Leah Stallings, owner of the Aark Wildlife Rehabilitation and Education Center in Chalfont, told how she got a waiver: “Every wildlife center had a panic back in March when Gov. Wolf posted that original list, and it said the only animal businesses that could stay open were ‘Animal Production.’
“We immediately filled out the waiver request form they put out with that document. I wrote that we take in thousands of orphaned and injured wild animals and rehabilitate them back to the wild. If we were ordered to close our doors, we had hundreds of animals on the property that would have suffered. It’s dangerous.”
Waivers were granted — to her and at least a few other rehab centers. “We set up an outside contact-less animal drop-off point.” She supplied staff with veterinary-style protective gear. But not all the other centers reopened: Some have been unable to obtain staff.
Likewise, the May 1 construction easing didn’t reopen convention centers or other union employers still shut by coronavirus concerns, the Carpenters’ Mahoney noted.
Indeed, as the economy slows, state permission is just one obstacle to reopening. Aramark, the giant cafeteria operator, is among the Philadelphia businesses granted a waiver by the state, but many of the sports arenas and colleges where it operates remain closed and its workers there are laid off.
Frustration remains very high among small businesses that have seen larger rivals at least partly reopen, said Guy Ciarrocchi, president of the Chester County Chamber of Business and Industry.
Business groups “have begged to be state government’s partners" in writing clearer guidelines for what should open, "but it hasn’t happened,” said Ciarrocchi. The waiver list “was created more than a month ago. There is no listing of who was denied. Why can one dry cleaner or pet store open, and not another? It brings more distrust.”
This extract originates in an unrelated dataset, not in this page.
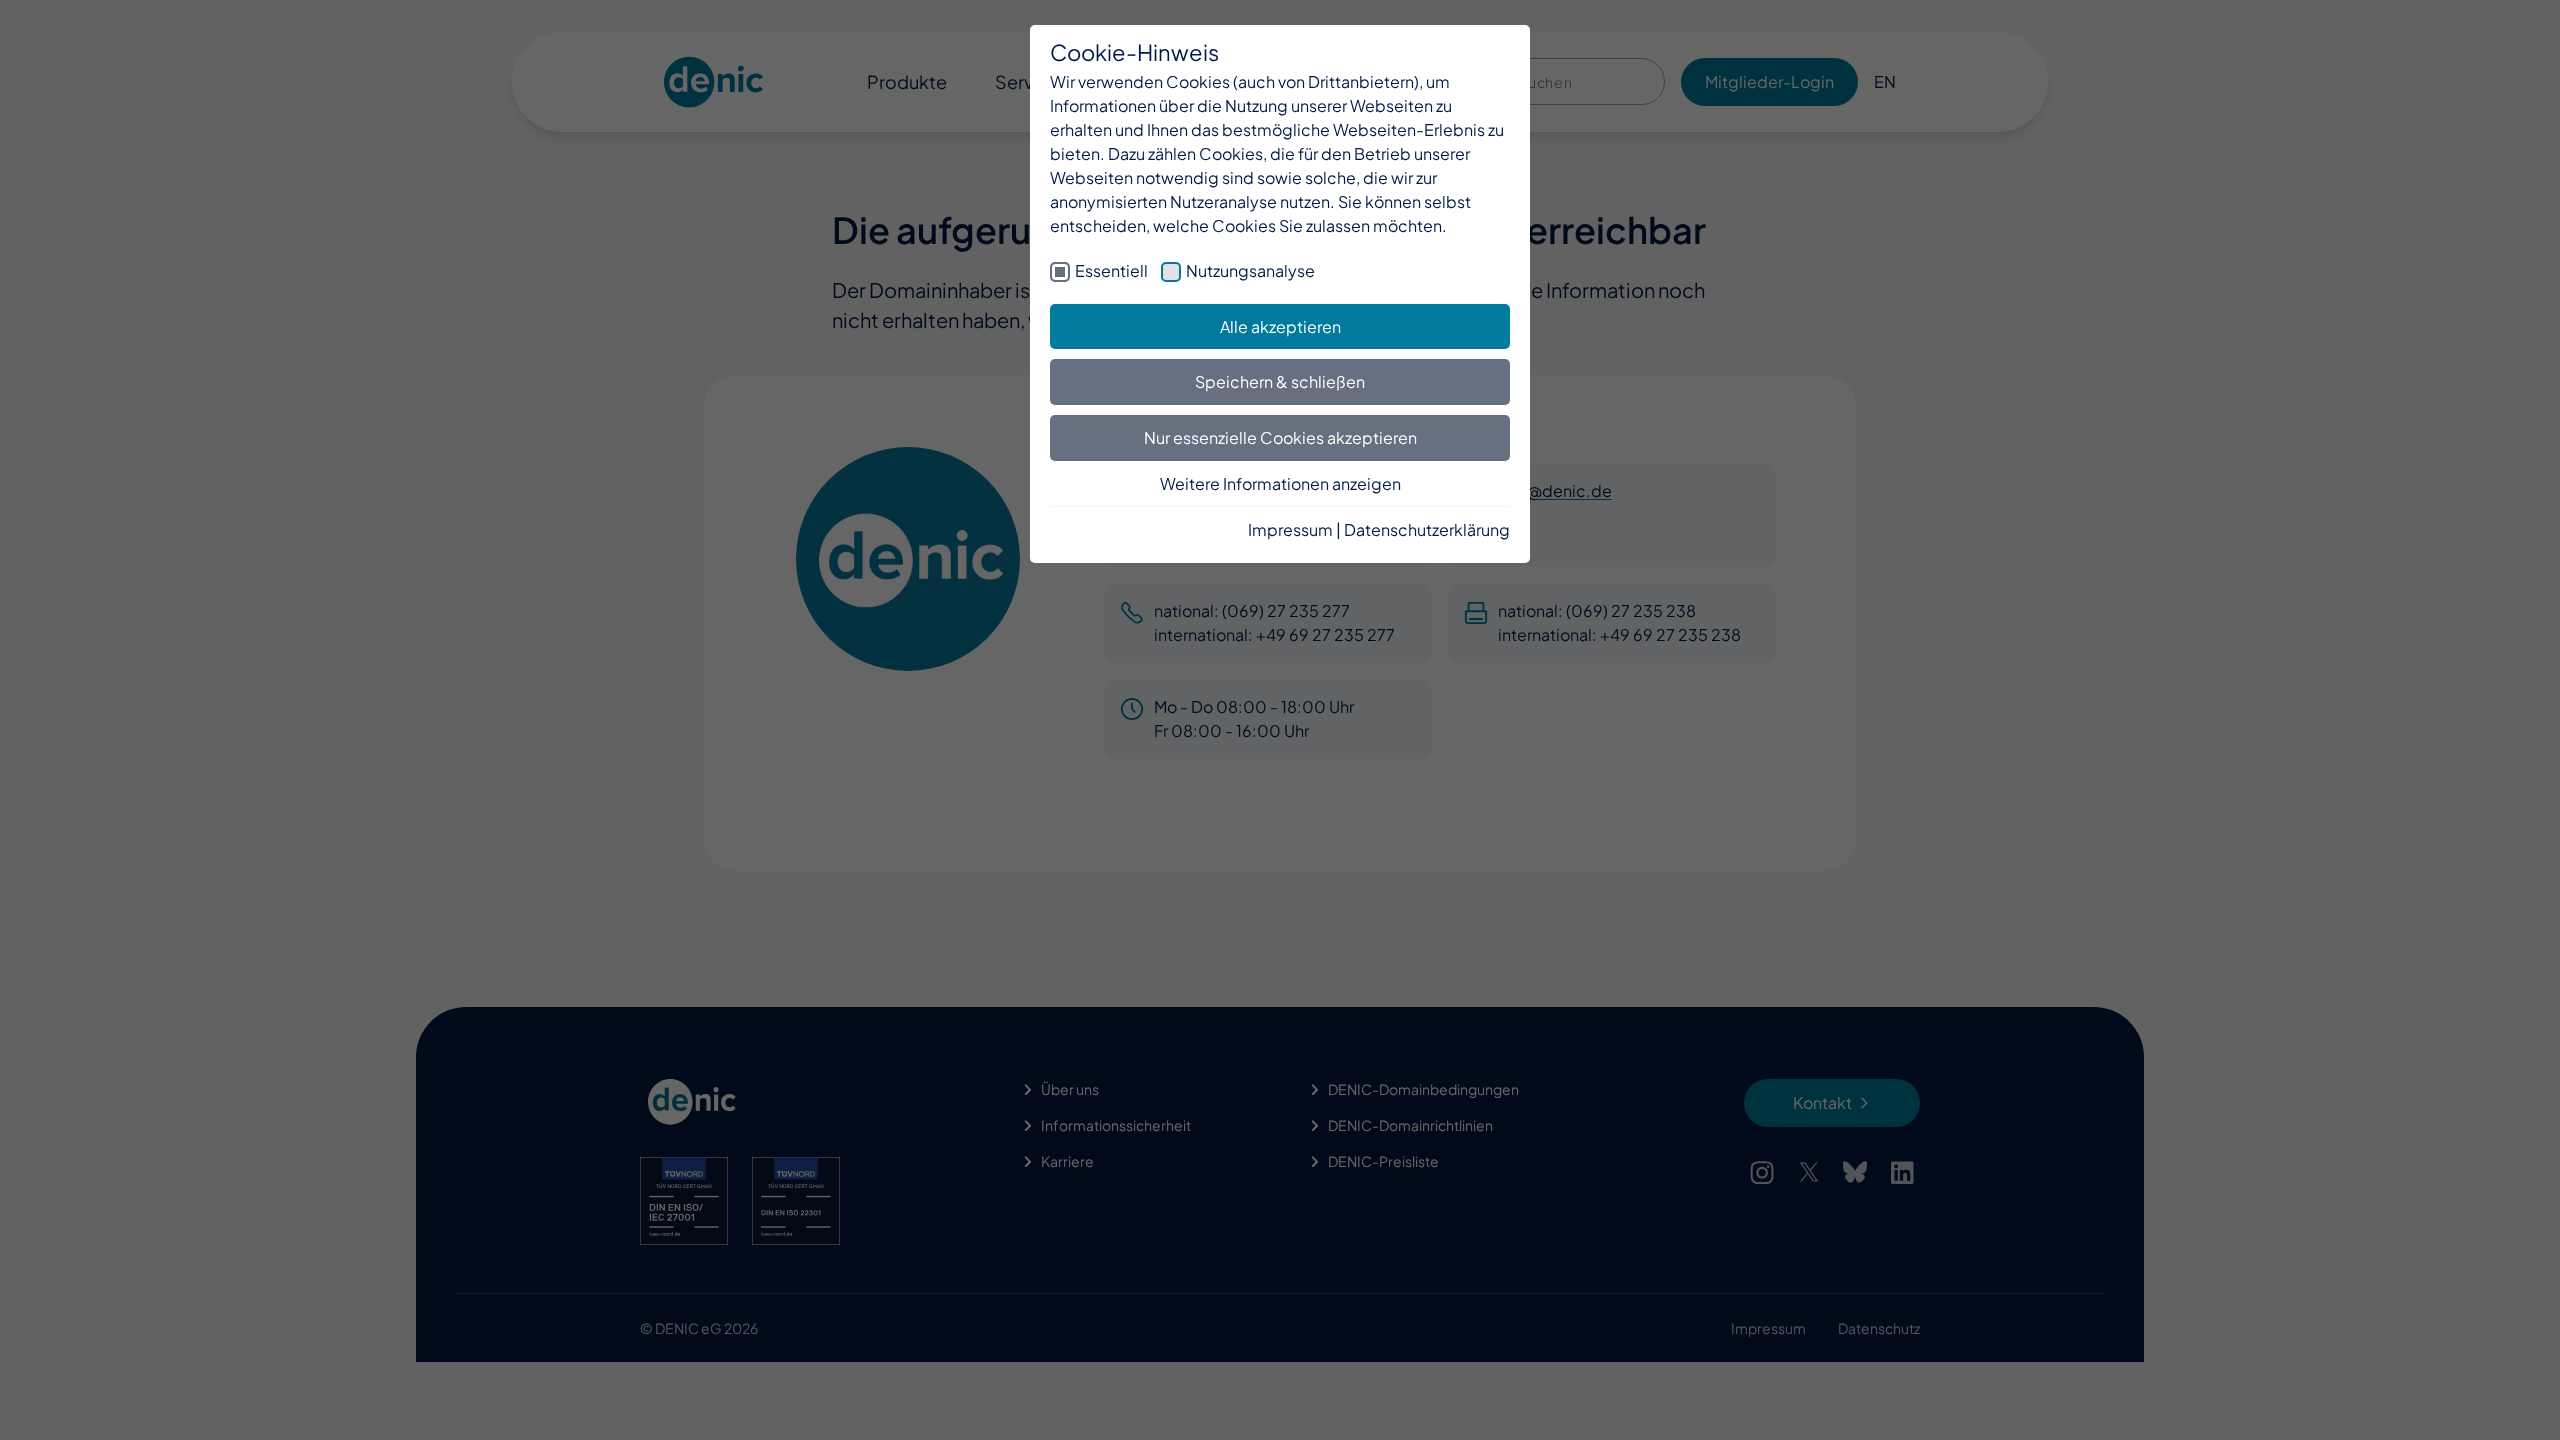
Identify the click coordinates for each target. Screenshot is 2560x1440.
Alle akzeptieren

“In the beginning, we urged patience and [were] against lawsuits,” he added. “Now it seems futile.” It’s hardest for "the thousands of tiny stores — shoe repairs, dog groomers, hubcap sales, you name it. They didn’t get an opportunity at PPP,” the Small Business Administration’s “forgivable” bank-loan program.
Their competitors, the “big-box chain stores, can stay open; they can bring a microwave into your trunk, and the State Store can put a bottle of Jack Daniels in your trunk. Why can’t every appliance store in the state put the microwave or blender or toaster in the trunk? They aren’t telling us.”
A spokesperson for Wolf didn’t immediately respond to questions. Ciarrocchi said small businesses seeking guidance are sent to a multi-page posting at Pennsylvania’s “Reopening" Web page.
“The first half-page, it refers you to five prior executive orders you should read. And then there’s a series of links to CDC or other guidance. Can the restaurant owners, can the web-design firm get their answers” that way? "The government needs to engage people here.”
But no state appears to be offering that level of service. Although some differed on what businesses they considered essential or life-sustaining, some such as Pennsylvania offered waivers after announcing more extensive shutdowns, and others didn’t order shutdowns at all.
Shannon Farmer, a partner at Philadelphia-based law firm Ballard Spahr LLP, said state government simply have been unable to provide individualized guidance to businesses.
The waiver period is over, she noted. “Now we are looking at a question of regional reopening” when industries are cleared by states to go back in business under set conditions, rather than individual businesses announcing they are ready.
And it’s not just up to states. CDC and OSHA guidelines -- some of which have tightened in response to the virus -- may not be mandatory, “but they may be important for liability protections," Farmer added.
Already in Pennsylvania "we have started to see lawsuits for wrongful deaths against companies by families claiming they were put at risk by the employer not providing safe working environments.”